The Tories’ flagship rental housing sector reforms are on the ‘brink of collapse’, it has been claimed.
An unnamed Whitehall insider has told The Sun newspaper that the efforts of some 50 MPs to force through a clutch of amendments to the Renters (Reform) Bill are proving successful including delaying its headline policy.
This will see ‘no fault’ Section 21 evictions banned but the ‘rebel’ MPs have insisted that the courts must be ready for the expected surge in work when evicting tenants becomes both more complicated and time consuming once the ‘ban’ starts.
Quoting an unnamed source within Whitehall, The newspaper reports: “The Renters (Reform) Bill looks like it may now collapse and the Tories risk breaking their manifesto commitment to end no fault evictions.

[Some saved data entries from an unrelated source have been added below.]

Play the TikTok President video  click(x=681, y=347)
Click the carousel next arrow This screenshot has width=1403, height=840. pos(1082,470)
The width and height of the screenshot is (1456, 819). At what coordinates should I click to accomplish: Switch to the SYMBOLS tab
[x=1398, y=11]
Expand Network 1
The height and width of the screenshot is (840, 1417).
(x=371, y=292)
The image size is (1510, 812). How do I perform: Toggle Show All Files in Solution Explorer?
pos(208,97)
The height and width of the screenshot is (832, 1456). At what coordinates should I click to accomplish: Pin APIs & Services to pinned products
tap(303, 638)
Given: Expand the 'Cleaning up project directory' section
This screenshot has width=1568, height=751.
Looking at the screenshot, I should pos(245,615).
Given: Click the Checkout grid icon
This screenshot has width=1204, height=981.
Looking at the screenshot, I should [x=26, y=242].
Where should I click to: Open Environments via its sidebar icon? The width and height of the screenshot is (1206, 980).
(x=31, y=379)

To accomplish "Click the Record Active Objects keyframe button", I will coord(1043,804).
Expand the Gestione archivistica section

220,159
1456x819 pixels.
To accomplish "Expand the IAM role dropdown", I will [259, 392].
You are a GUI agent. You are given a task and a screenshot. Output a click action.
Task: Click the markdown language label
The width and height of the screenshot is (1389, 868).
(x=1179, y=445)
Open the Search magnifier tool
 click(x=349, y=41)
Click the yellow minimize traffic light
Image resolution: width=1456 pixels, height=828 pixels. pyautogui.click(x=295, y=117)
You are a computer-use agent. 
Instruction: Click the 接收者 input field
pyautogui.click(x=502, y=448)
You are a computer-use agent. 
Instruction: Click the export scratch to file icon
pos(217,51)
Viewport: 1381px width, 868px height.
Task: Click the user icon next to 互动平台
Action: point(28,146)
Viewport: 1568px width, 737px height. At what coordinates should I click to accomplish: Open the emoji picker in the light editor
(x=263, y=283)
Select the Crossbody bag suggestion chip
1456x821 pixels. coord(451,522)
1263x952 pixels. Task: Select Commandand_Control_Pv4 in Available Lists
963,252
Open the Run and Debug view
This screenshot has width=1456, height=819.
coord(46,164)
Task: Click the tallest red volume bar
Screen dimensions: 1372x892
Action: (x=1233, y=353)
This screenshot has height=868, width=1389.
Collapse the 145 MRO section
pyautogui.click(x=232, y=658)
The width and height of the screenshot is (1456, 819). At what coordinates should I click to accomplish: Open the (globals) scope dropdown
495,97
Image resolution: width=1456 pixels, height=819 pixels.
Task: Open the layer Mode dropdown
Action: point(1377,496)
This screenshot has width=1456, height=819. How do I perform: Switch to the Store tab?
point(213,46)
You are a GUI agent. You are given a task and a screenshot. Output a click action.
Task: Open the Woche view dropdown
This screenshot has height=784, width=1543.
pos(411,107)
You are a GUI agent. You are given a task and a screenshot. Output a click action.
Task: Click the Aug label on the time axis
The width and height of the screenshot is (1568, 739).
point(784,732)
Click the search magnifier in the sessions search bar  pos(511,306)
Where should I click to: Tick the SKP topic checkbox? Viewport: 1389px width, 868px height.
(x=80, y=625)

“Officials are at a total loss given both pro-landlord groups like the National Residential Landlords Association and pro-renters groups like the Renters Reform Coalition want this bill passed ASAP.
“It seems a small group of landlord MPs, led by Anthony Mangnall, are holding the bill to ransom.”
Despite these claims, many of the amendments by the MPs lead by Anthony Mangnall are designed to make the Bill ‘workable’ including ensuring that plans to make tenancies open-ended rather than fixed-term don’t disrupt the student accommodation market.
The Sun says Mangnall and his fellow MPs, who include some of the Tory parties most senior figures, are trying to ‘kill the bill’ by delaying its progress through parliament and, given a likely election in May, make it lame duck legislation.
But Mangnall has denied this, saying that: “It’s my role as a legislator to ensure we pass sensible legislation. We’ve had constructive meetings with Michael Gove.
“This is about trying to find the right balance.”
But Renters’ Reform Coalition’ spokesperson Tom Darling (pictured) is sceptical, saying: “It’s becoming clear that a number of Conservative MPs – many of whom are landlords – are intent on torpedoing their own manifesto commitment to end section 21 evictions and deliver desperately-needed rental reform.
“This is disgraceful. The truth is the Renters (Reform) Bill is the bare minimum renters need, and it has already been watered down in favour of landlords.
“Tenants won't thank the government for doing a grubby deal with landlord backbenchers that results in little change from the status quo.”